[Openmcl-devel] Clozure/Lisp newbie question

Gerry Weaver gerryw at compvia.com
Thu Apr 12 12:13:43 PDT 2012


Hello All,

Yes. I was talking about portability of code between CCL implementations on different platforms. Although, the more generic portability response does hit on something else I was wondering. What is the portability like between LispWorks and CCL. I like LispWorks too, but I could probably only get it for one platform and definitely not 64bit ;-( Is anyone using both successfully?

Thanks,
-G


________________________________________
From: openmcl-devel-bounces at clozure.com [openmcl-devel-bounces at clozure.com] on behalf of Pascal J. Bourguignon [pjb at informatimago.com]
Sent: Thursday, April 12, 2012 12:54 PM
To: openmcl-devel at clozure.com
Subject: Re: [Openmcl-devel] Clozure/Lisp newbie question

"R. Matthew Emerson" <rme at clozure.com> writes:

> On Apr 12, 2012, at 9:36 AM, Pascal J. Bourguignon wrote:
>
>> Gerry Weaver <gerryw at compvia.com> writes:
>>> Sorry for the delay.
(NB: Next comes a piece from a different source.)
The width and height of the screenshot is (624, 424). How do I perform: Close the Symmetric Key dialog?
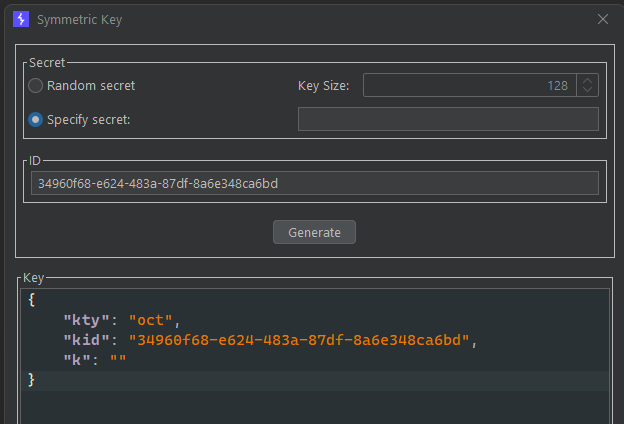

I got distracted by work. I just wanted to say
>>> thanks for your responses. I was really hoping that things would be
>>> reasonably portable. I would seem if one is careful, it's possible to
>>> write the bulk of an application with the Mac IDE and then do some
>>> minor tweaking for the other platforms if necessary.
>>
>> I would say, the two most important thing to ease portability are:
>>
>> 1- use portability libraries when they exist (eg. use CFFI instead of
>>   native FFI).  Check http://cliki.net for an index.
>>
>> 2- you may use implementation specific things, but then do it in some
>>   specific "low-level" module that is easily identified and changed
>>   when you want to port the application to another plateform.  If well
>>   done, this "low-level" module may be the seed for the next
>>   portability library ;-)
>
> This is all true if you are trying to write code that will be portable
> among different implementations of CL.
>
> I understood the original poster to be asking whether code that runs
> on CCL/Mac OS X would be portable to CCL/Linux.  If that's the issue
> of interest, then portability libraries like CFFI &c. are not needed.

But I still think you should keep the implementation specific stuff in a
separate module.  It doesn't cost much, and helps a lot when you have to
make it evolve.

--
__Pascal Bourguignon__                     http://www.informatimago.com/
A bad day in () is better than a good day in {}.